#### INPUT ####

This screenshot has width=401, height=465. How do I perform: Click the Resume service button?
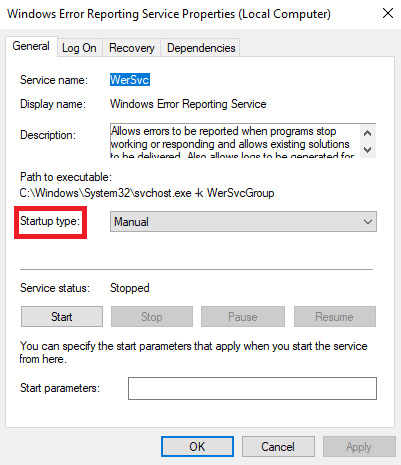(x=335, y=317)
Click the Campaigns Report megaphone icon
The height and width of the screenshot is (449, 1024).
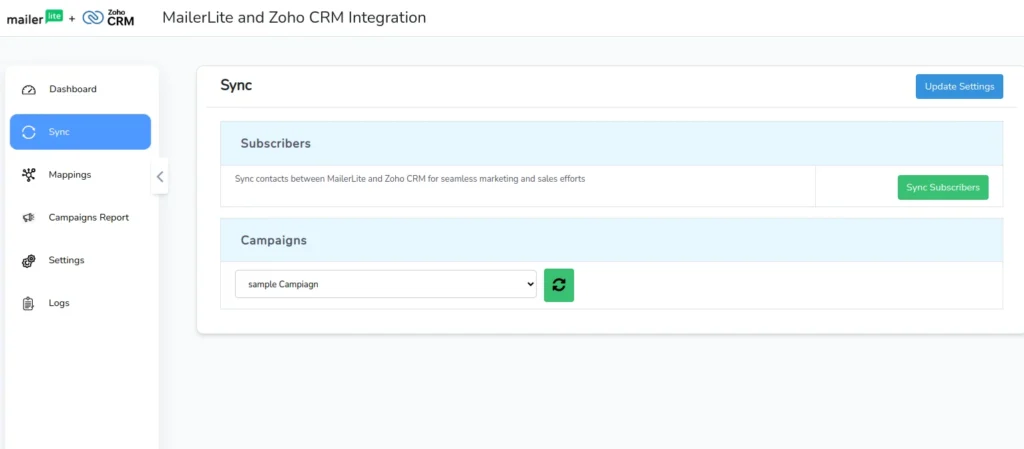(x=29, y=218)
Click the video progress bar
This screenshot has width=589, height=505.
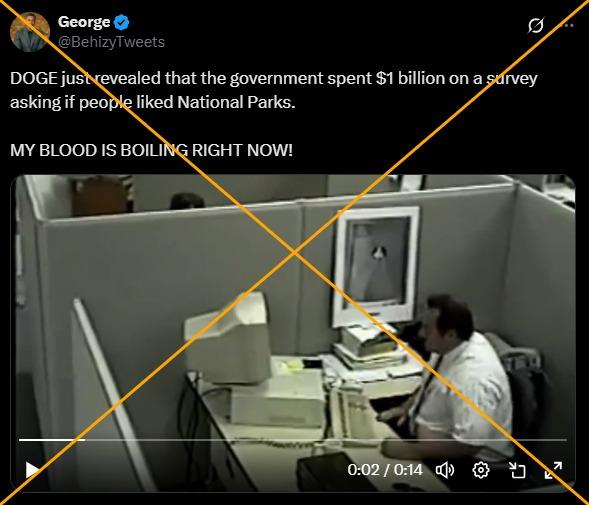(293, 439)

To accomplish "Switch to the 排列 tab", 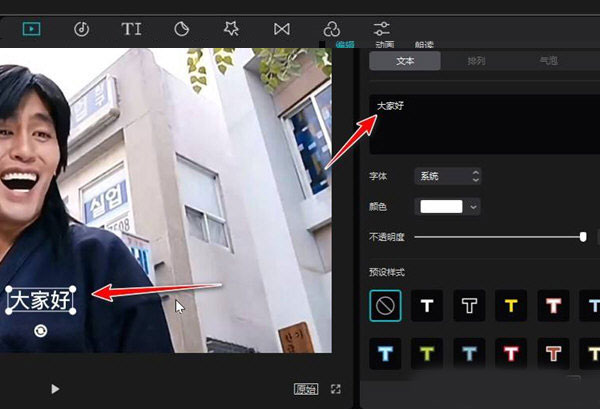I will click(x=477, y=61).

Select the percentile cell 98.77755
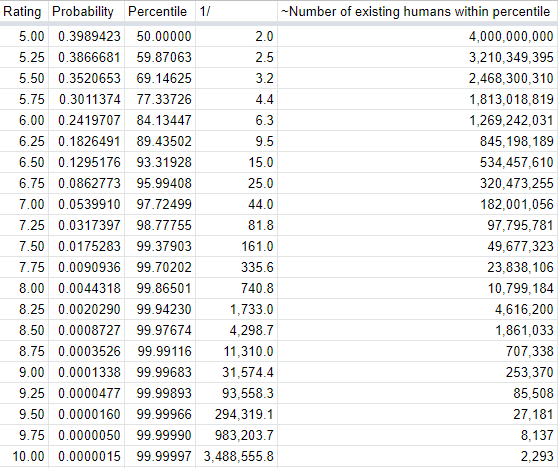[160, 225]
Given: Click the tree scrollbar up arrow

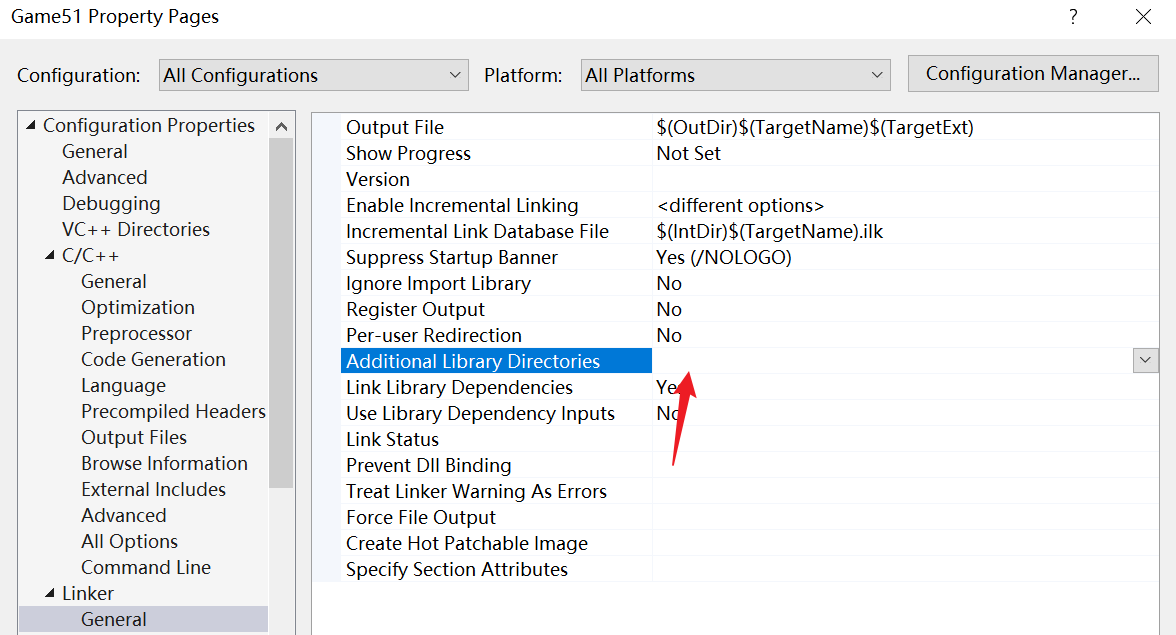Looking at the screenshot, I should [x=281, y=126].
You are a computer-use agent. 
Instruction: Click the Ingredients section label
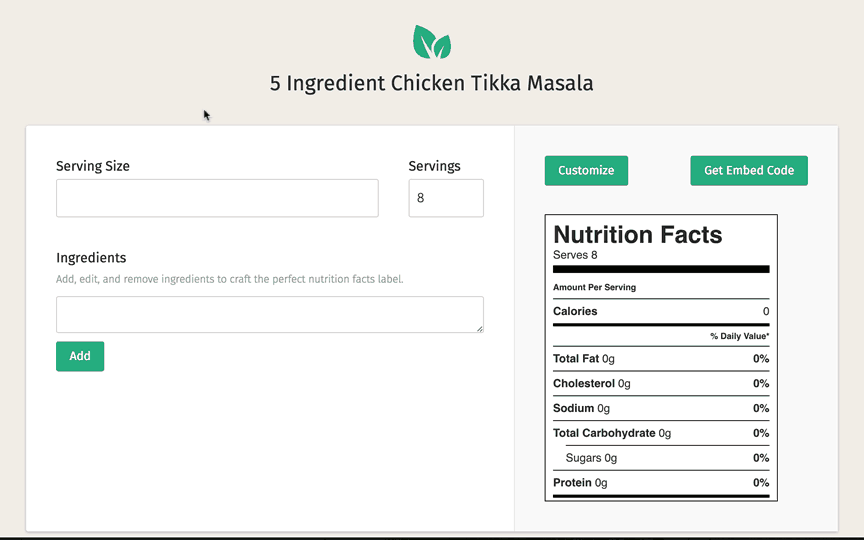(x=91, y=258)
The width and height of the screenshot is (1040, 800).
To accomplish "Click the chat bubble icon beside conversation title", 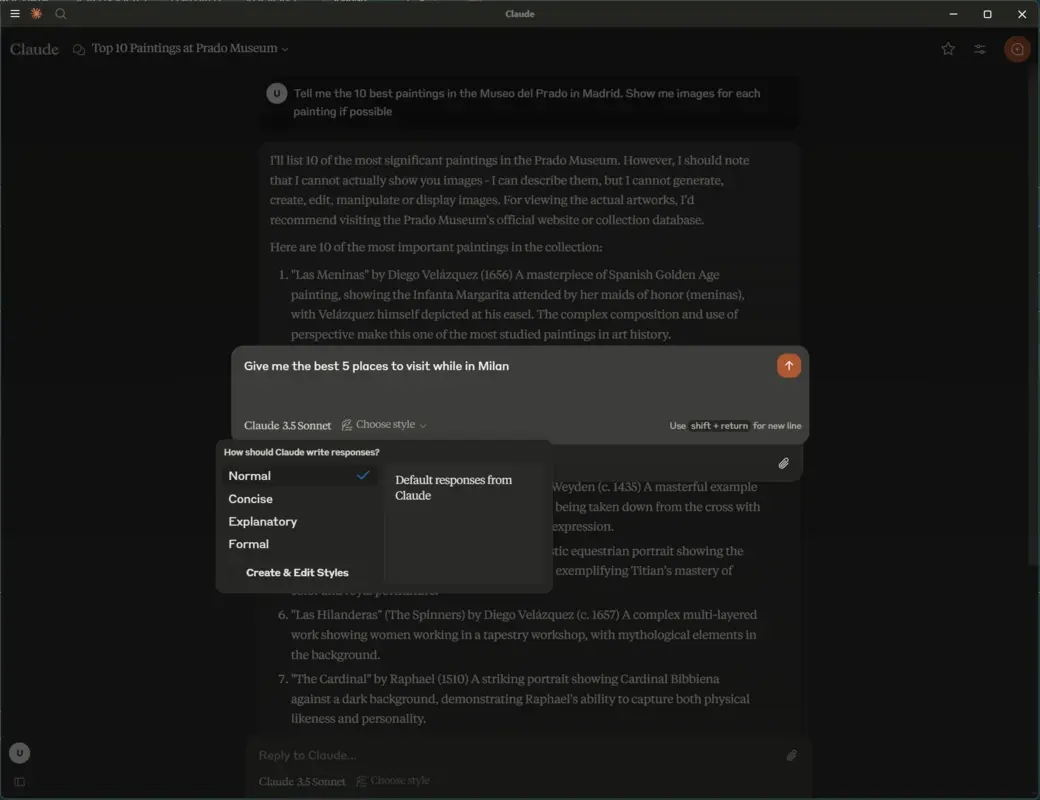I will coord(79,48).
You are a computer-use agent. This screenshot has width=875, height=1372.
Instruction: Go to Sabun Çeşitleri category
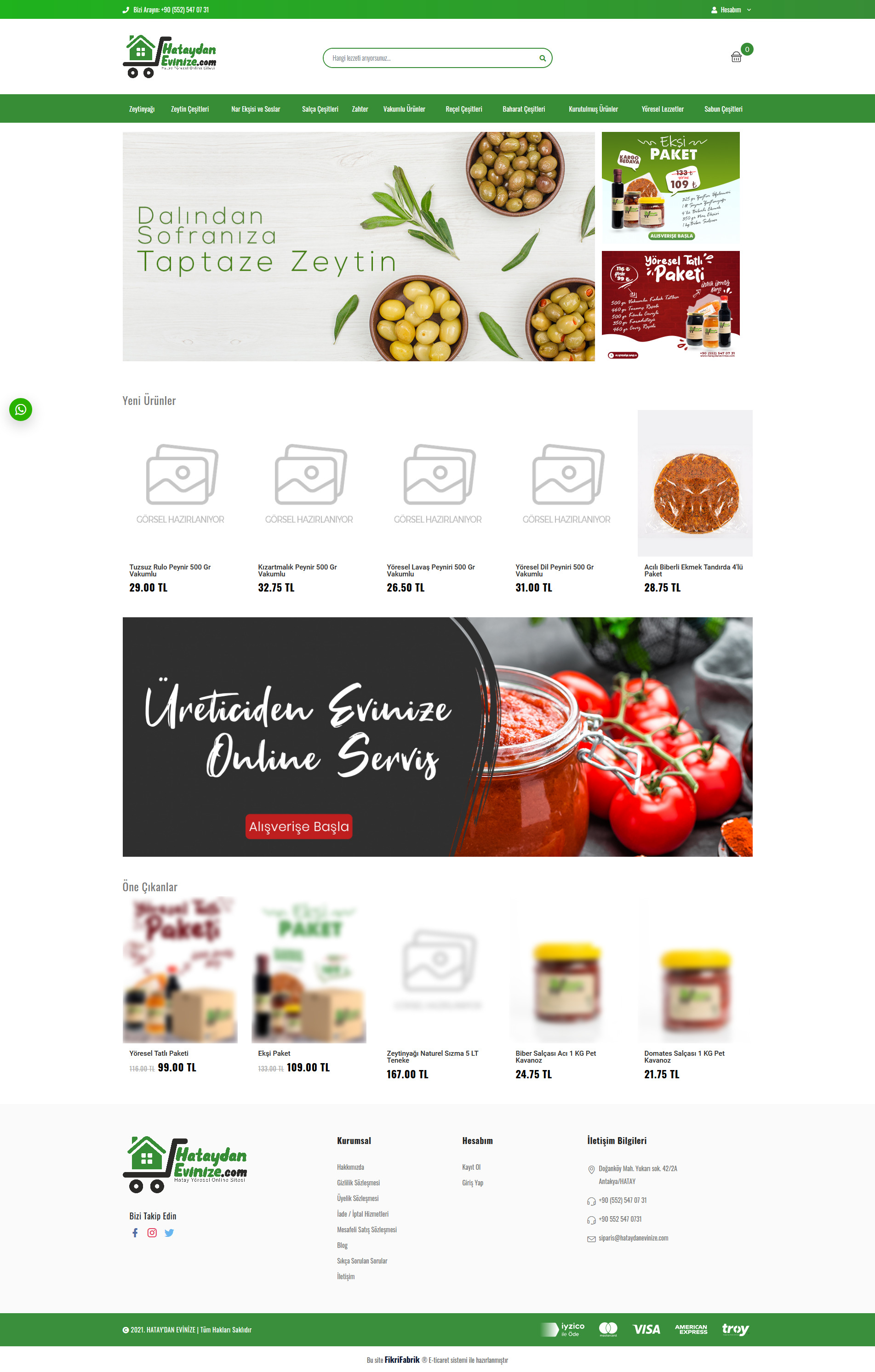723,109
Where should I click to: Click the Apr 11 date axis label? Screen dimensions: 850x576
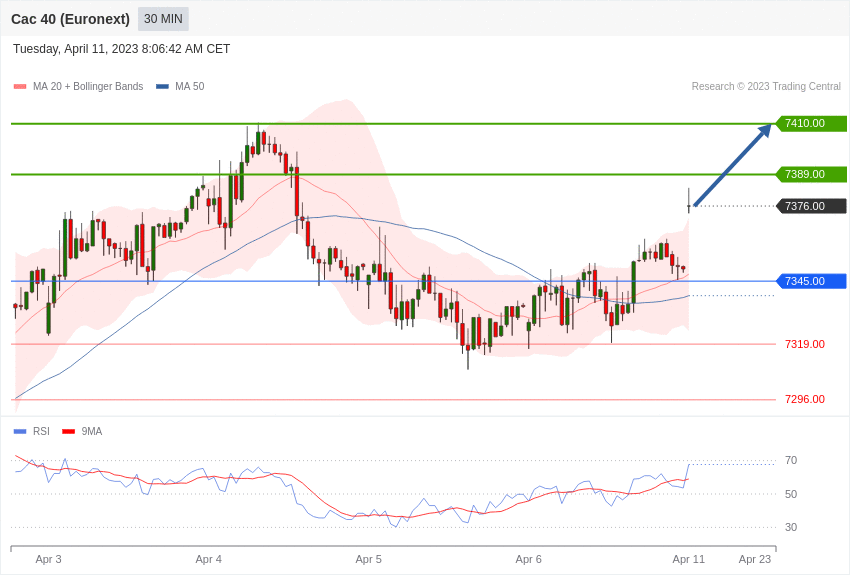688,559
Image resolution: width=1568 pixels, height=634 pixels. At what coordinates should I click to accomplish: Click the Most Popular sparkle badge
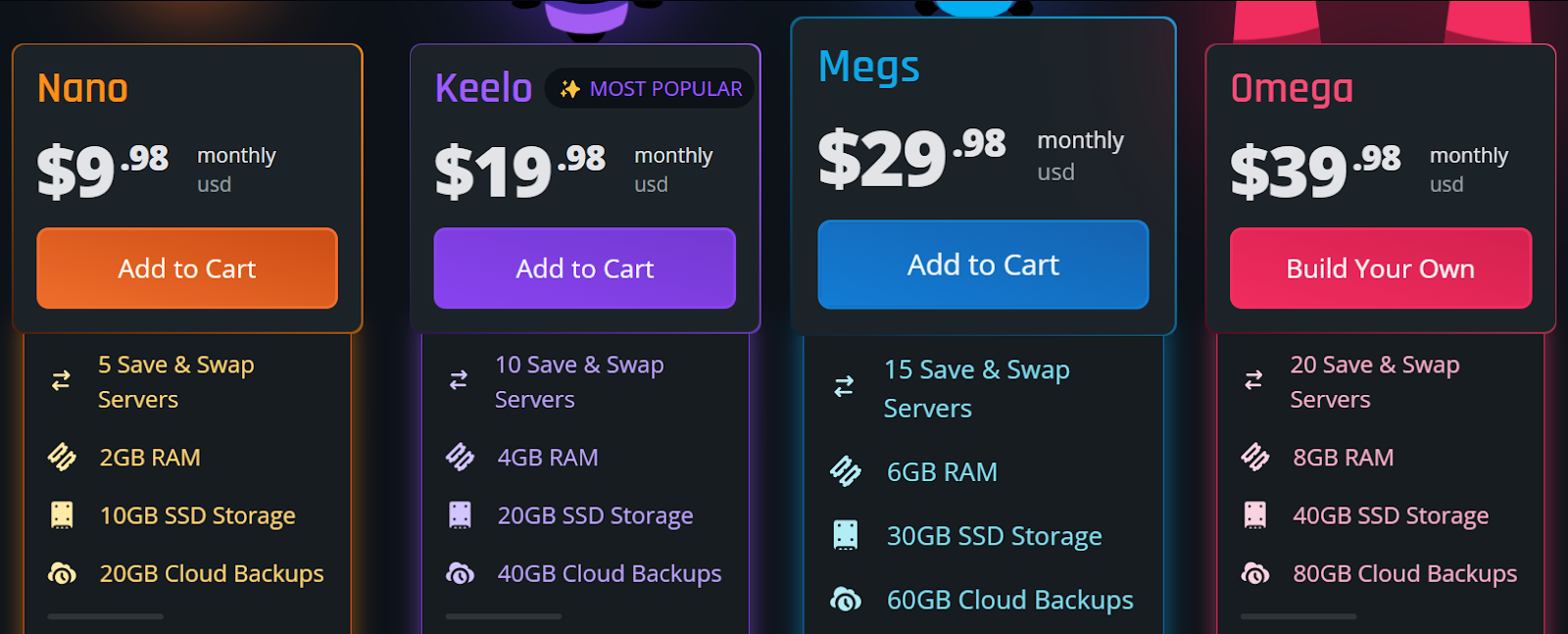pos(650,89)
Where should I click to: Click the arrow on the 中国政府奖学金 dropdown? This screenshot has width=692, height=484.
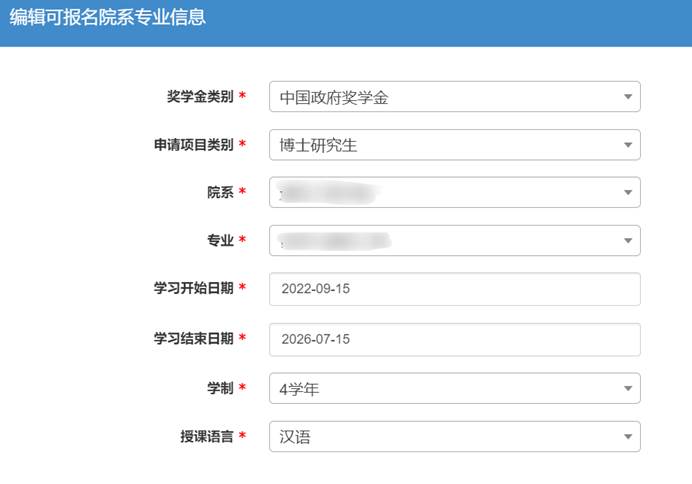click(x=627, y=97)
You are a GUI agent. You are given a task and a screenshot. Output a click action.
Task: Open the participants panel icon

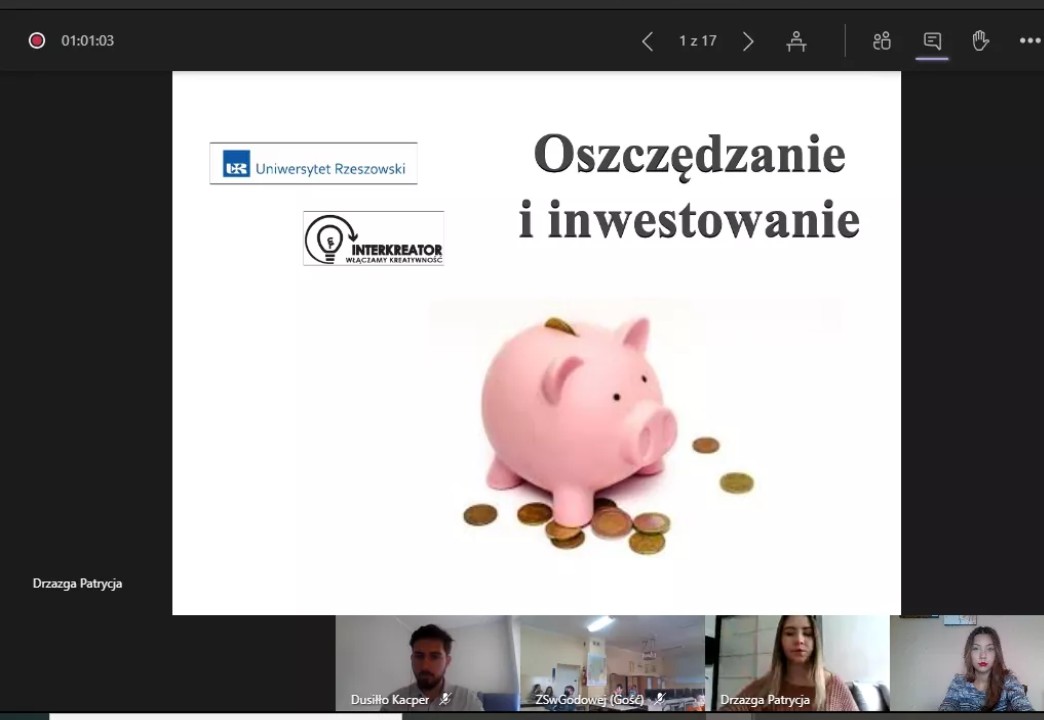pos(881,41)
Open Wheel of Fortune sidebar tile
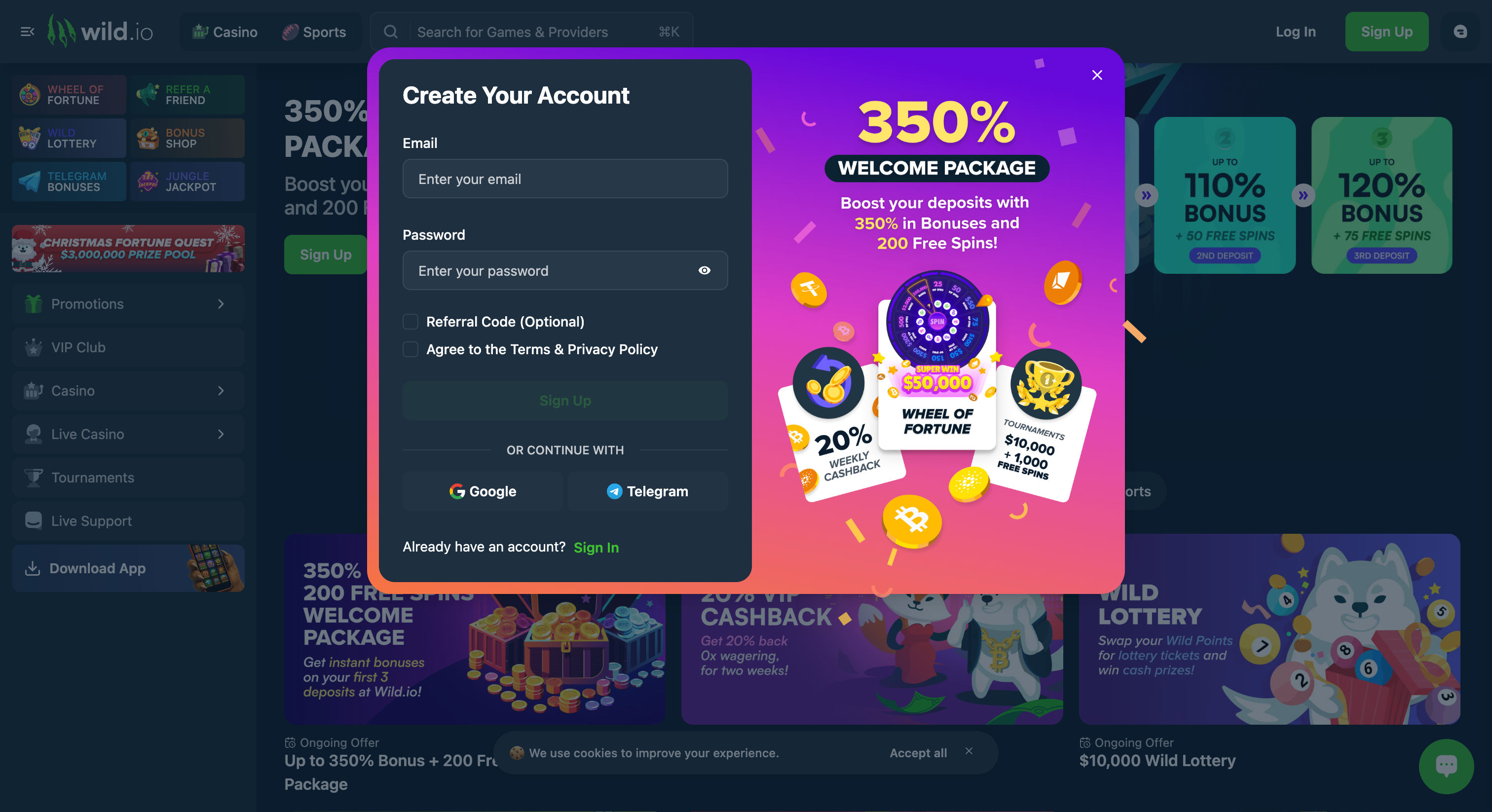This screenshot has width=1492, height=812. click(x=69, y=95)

####

#### [TASK TO COMPLETE]
Only the lines starting at the one that includes "Select the percentile cell 98.77755" and ending at the one that includes "The width and" should be retyped, exactly, from the records above; no pictures.

#### [TASK SOLUTION]
Select the percentile cell 98.77755
[160, 225]
Given: Click the tree scrollbar up arrow

Looking at the screenshot, I should [x=281, y=126].
You are a computer-use agent. 
Instruction: Click the Ingredients section label
(x=91, y=258)
The width and height of the screenshot is (1040, 800).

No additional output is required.